The alleged Israeli naval strike was closely
coordinated with the United States and targeted a
contingent of 50 Russian-made Yakhont P-800
anti-ship missiles that had arrived earlier in the
year for Syrian President Bashar Assad's regime,
the Times cited Middle East intelligence sources as
stating.
According to the report, the Israeli fleet of
German-built submarines launched a cruise
missile at the weapons cache after which Syrian
rebels reportedly attested to hearing early-
morning explosions at a Syrian port-side naval
barracks.
On Friday, anonymous US officials told CNN that
Israel had carried out an air strike on the Syrian
city.
Three unnamed US officials told CNN the IAF had
targeted Russian-made Yakhont anti-ship missiles
that could pose a threat to Israel.
Qassem Saadeddine, spokesman for the Free
Syrian Army’s Supreme Military Council, said the
pre-dawn attack hit Syrian Navy barracks at
Safira, near the port of Latakia. The rebel forces’

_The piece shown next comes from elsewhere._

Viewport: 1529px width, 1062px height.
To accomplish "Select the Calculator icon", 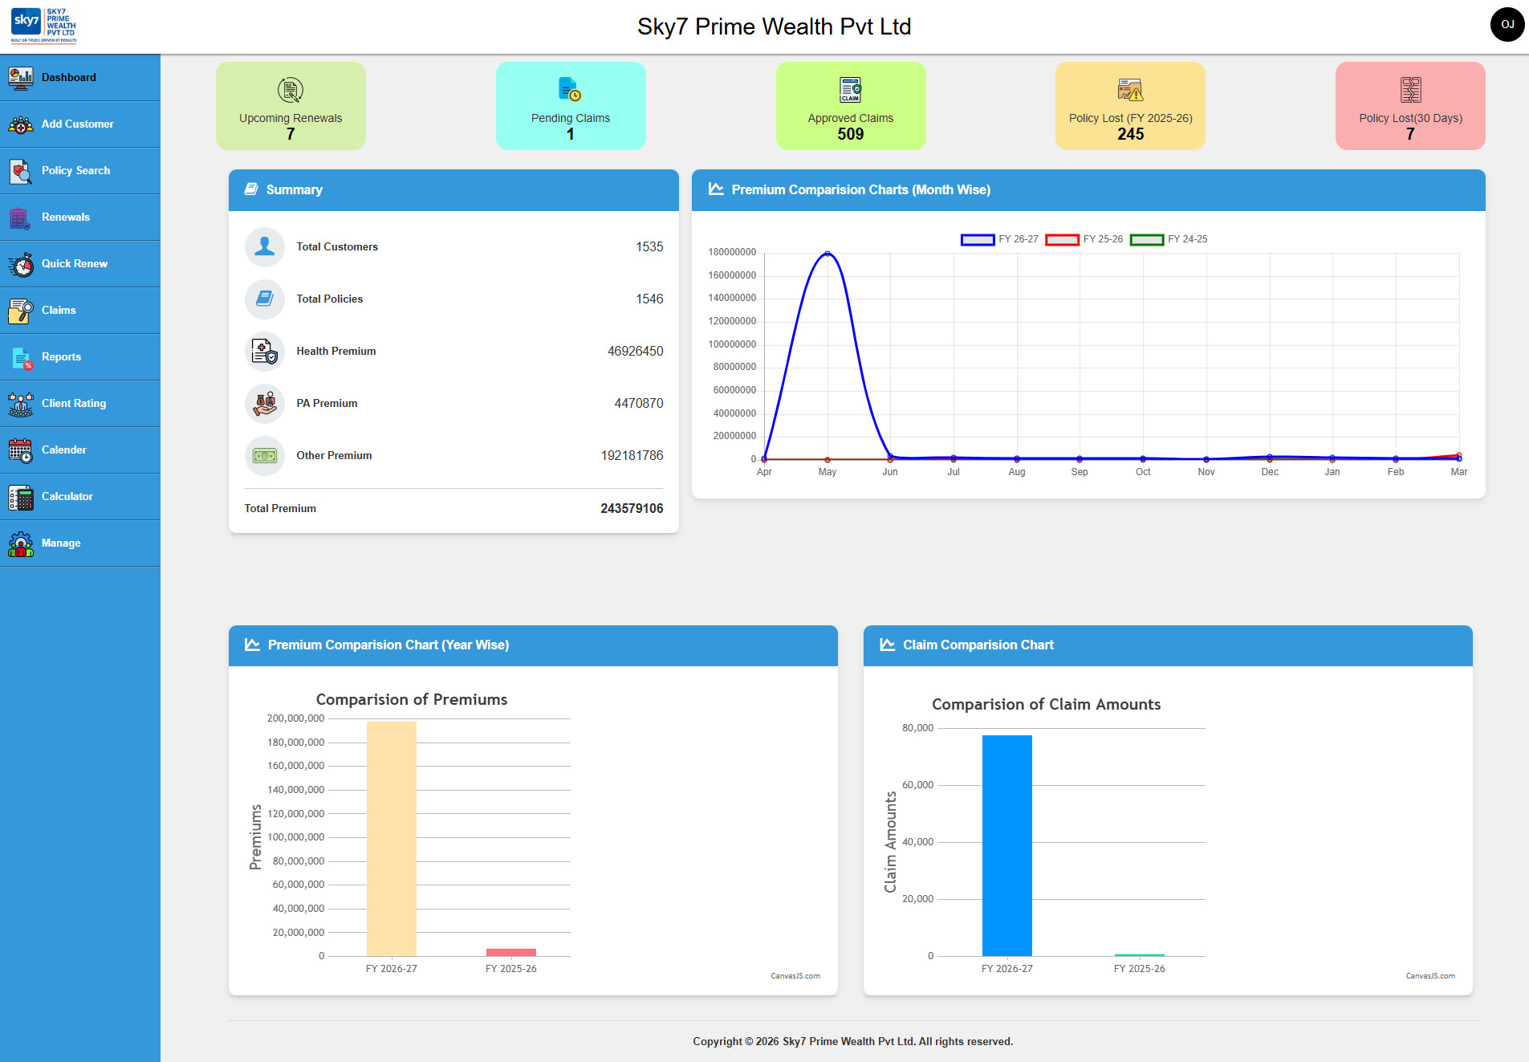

intelligence network had identified newly supplied
Yakhont missiles being stored there, he said.
“It was not the FSA that targeted this,”
Saadeddine told Reuters. “It is not an attack that
was carried out by rebels. This attack was either
by air raid or long-range missiles fired from boats
in the Mediterranean.”
A loud explosion was heard near Latakia on
Wednesday, an opposition monitoring group
said, but the cause of the blast was unclear.
Explosions in Latakia, part of Assad's stronghold
on the Mediterranean coast, have been extremely
rare during Syria's two-year-old conflict.